Pyroptosis can be induced via the caspase-1-dependent canonical pathway and caspase-4,5 (for human)- or caspase-11 (for mouse)-mediated non-canonical pathway. In terms of the canonical pathway, damage-associated molecular patterns (DAMPs) or pathogen-associated molecular patterns (PAMPs) activate the inflammasome sensors NLRP3, which then recruit the effector pro-caspase-1 with the aid of the adaptor protein ASC to assemble inflammasomes, leading to the conversion of pro-caspase-1 into active caspase-1. Activation of NLRP3 inflammasome requires the involvement of the TLR4-mediated NF-κB pathway, which promotes the expression of NLRP3, pro-caspase-1, pro-IL-1β and pro-IL-18 proteins.

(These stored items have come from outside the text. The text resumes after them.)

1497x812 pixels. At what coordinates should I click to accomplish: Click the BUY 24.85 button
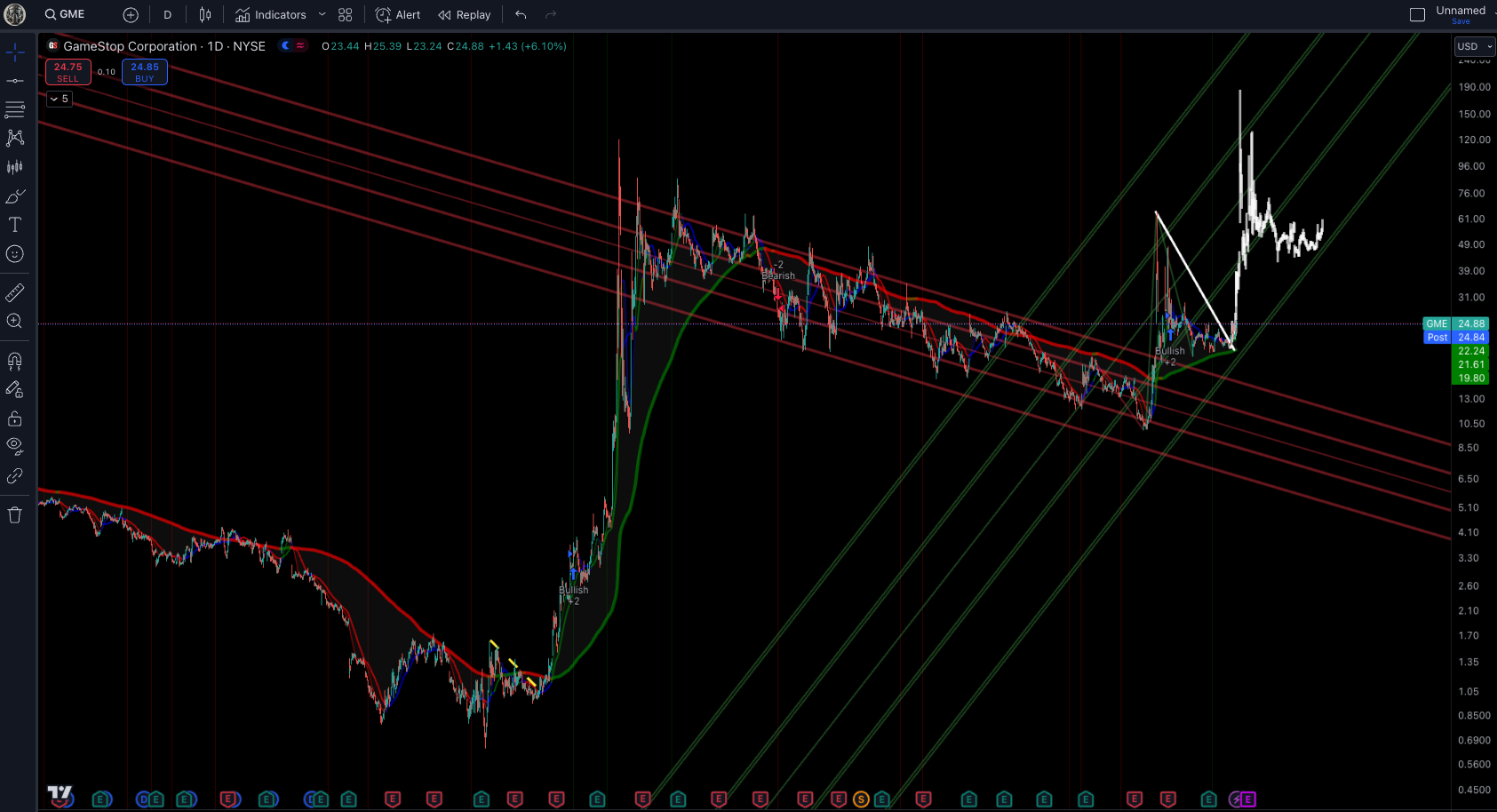[144, 71]
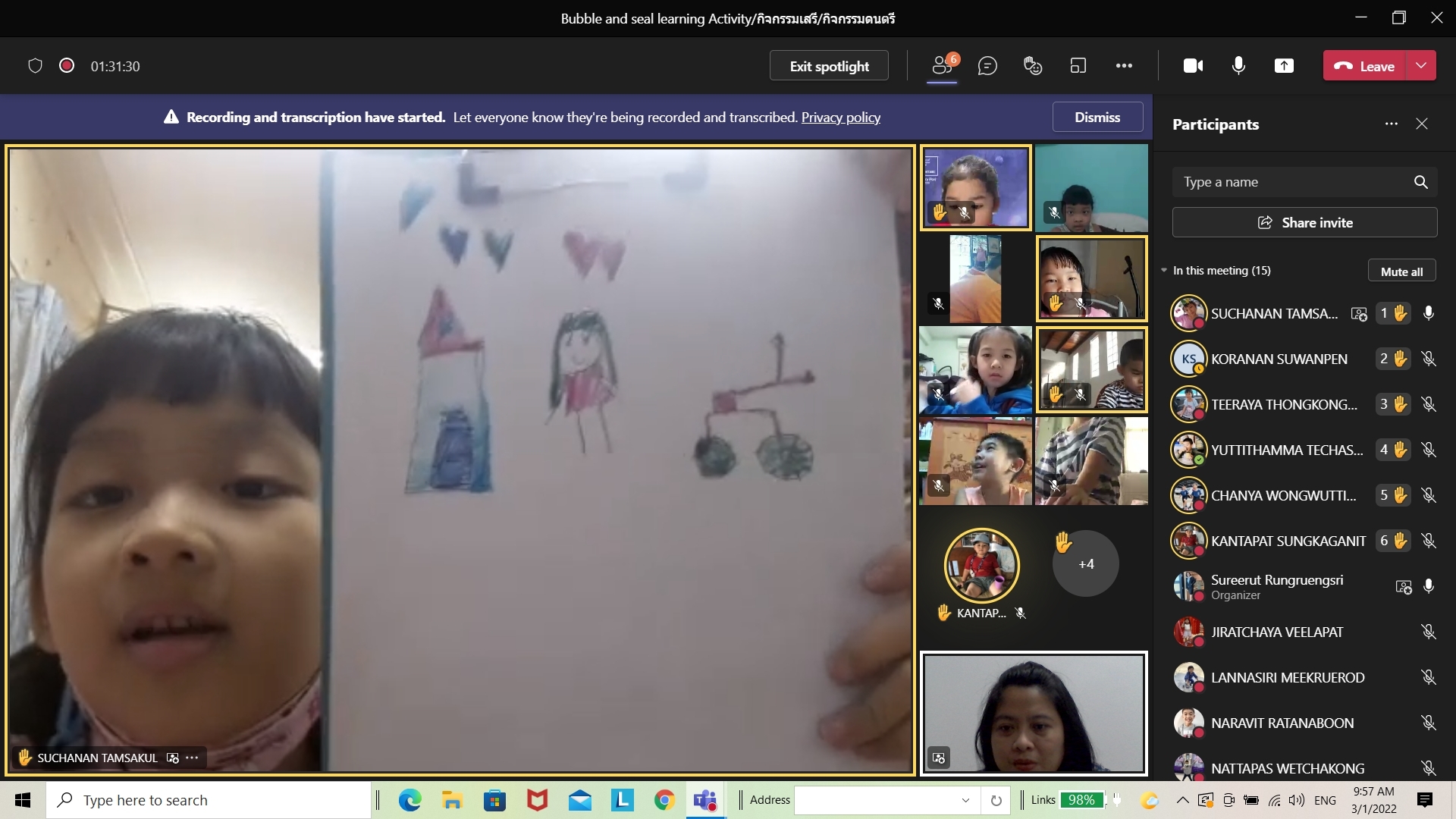Toggle your microphone mute

point(1238,66)
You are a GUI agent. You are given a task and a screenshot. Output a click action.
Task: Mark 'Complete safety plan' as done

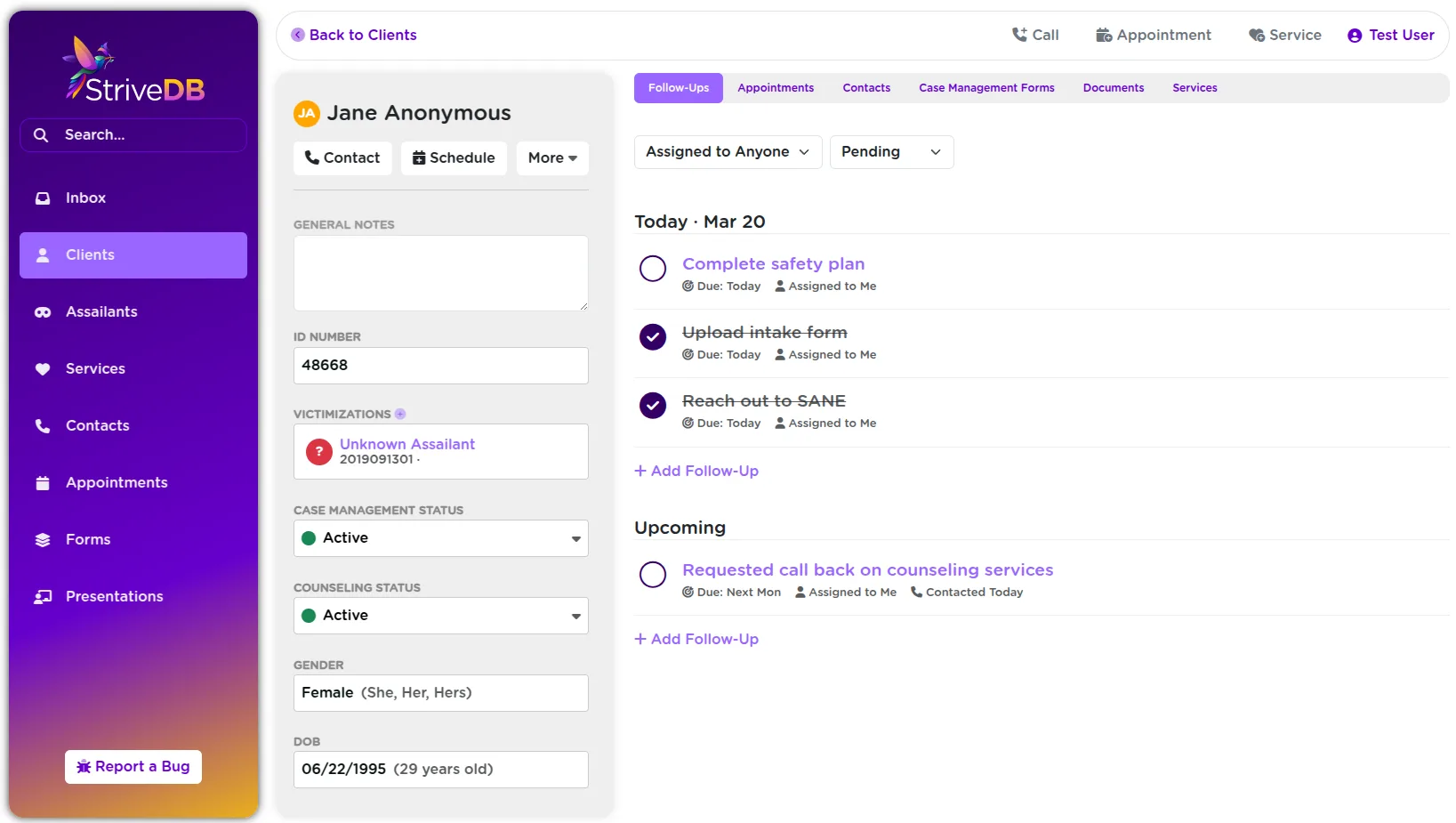pos(653,269)
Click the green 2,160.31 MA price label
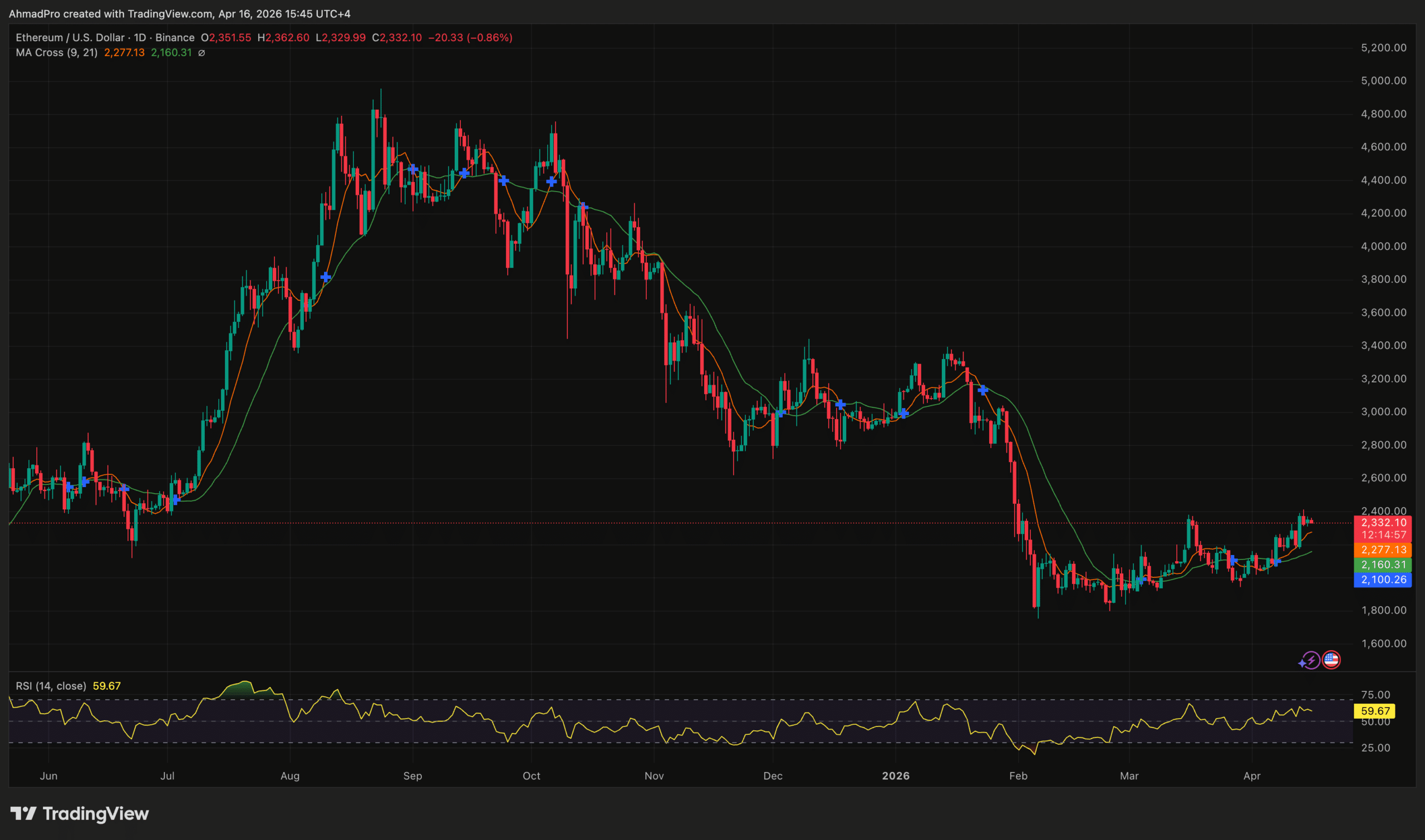 click(x=1383, y=564)

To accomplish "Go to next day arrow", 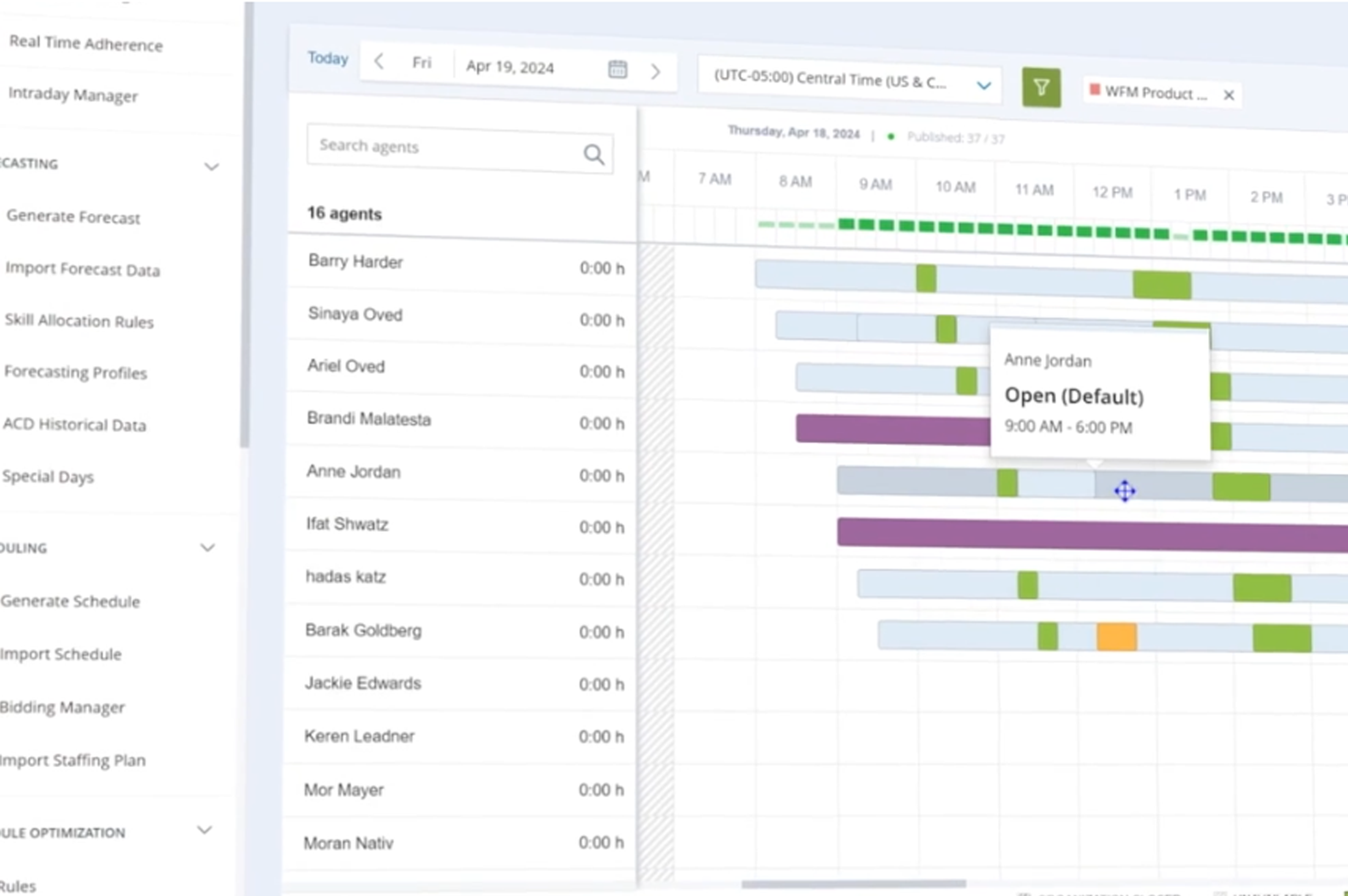I will tap(655, 72).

Activated caspase-1 cleaves gasdermin D (GSDMD) and ultimately mediates pyroptosis. Besides, caspase-1 promotes the maturation of pro-inflammatory cytokines IL-1β and IL-18 by cleaving their precursor proteins, which trigger wide-ranging inflammatory responses. In the non-canonical pathway, human caspase-4 and -5 or their murine homologue caspase-11 can be directly activated by binding to lipopolysaccharide (LPS) and cleave GSDMD with efficiency similar to that of caspase-1, thereby inducing cell pyroptosis. Oncogenic lncRNAs (red font, high expression in NSCLC) participate in lung cancer-associated pyroptosis by regulating pyroptosis-related proteins.